▶ _TEXTO SELECIONADO_:
------------
In [1]:
from google.cloud import bigquery
import plotly.express as px
import plotly

dict_uf = {"11":"Rondônia",
           "12":"Acre",
           "13":"Amazonas",
           "14":"Roraima",
           "15":"Pará",
           "16":"Amapá",
           "17":"Tocantins",
           "21":"Maranhão",
           "22":"Piauí",
           "23":"Ceará",
           "24":"Rio Grande do Norte",
           "25":"Paraíba",
           "26":"Pernambuco",
           "27":"Alagoas",
           "28":"Sergipe",
           "29":"Bahia",
           "31":"Minas Gerais",
           "32":"Espírito Santo",
           "33":"Rio de Janeiro",
           "35":"São Paulo",
           "41":"Paraná",
           "42":"Santa Catarina",
           "43":"Rio Grande do Sul",
           "50":"Mato Grosso do Sul",
           "51":"Mato Grosso",
           "52":"Goiás",
           "53":"Distrito Federal"}

dict_sexo = {'1': 'Homem', '2':'Mulher'}

# Conexão com Big Query

In [2]:
project_id = 'brave-tea-400210'
dataset_id = 'fase_3_tech_challenge'
table_id = 'pnad-covid-19'
location = 'US'

client = bigquery.Client(project=project_id, location='US')
------------
▶ _DADOS FORNECIDOS_:
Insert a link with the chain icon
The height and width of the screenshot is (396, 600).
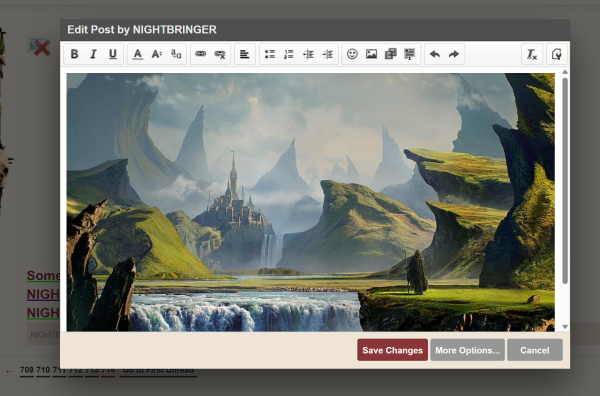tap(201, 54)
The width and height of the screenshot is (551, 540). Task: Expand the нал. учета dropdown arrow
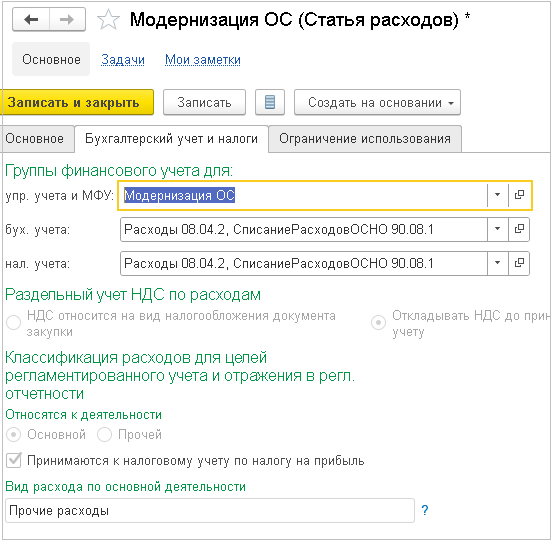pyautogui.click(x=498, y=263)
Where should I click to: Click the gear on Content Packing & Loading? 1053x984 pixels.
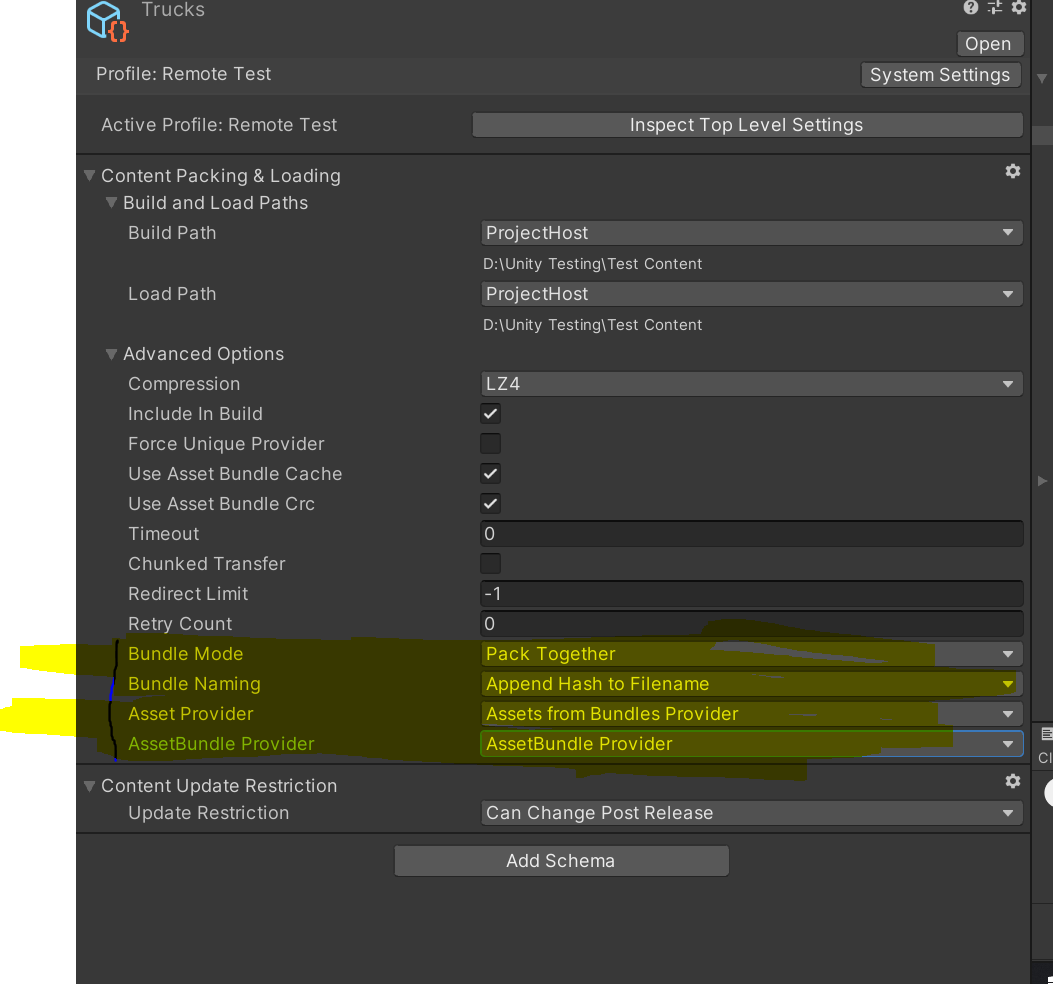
------------
▶ _O QUE FAZER_:
Continue o código em Python que consulta no BigQuery os dados da PNAD Covid-19, começando logo depois da última linha mostrada.

▶ _RESPOSTA_:
# Visualizações

## Distribuição da variável sexo ('A003')

In [3]:
query_sql = f'''WITH cont_sexo AS (
SELECT
    uf,
    sexo,
    COUNT(sexo) AS n_sexo,
FROM
    `{dataset_id}.{table_id}`
GROUP BY
    uf, sexo
ORDER BY
    uf
)

SELECT
    uf,
    sexo,
    n_sexo,
    ROUND(SUM(n_sexo)/SUM(n_sexo) OVER (PARTITION BY uf),4) AS proportion
FROM
    cont_sexo
GROUP BY
    uf, sexo, n_sexo'''

query_job = client.query(query_sql)
df_results = query_job.to_dataframe()

In [4]:
df_results.dtypes

uf              Int64
sexo            Int64
n_sexo          Int64
proportion    float64
dtype: object

In [5]:
df_results['uf'] = df_results['uf'].astype(str).replace(dict_uf)
df_results['sexo'] = df_results['sexo'].astype(str).replace(dict_sexo)
df_results.head()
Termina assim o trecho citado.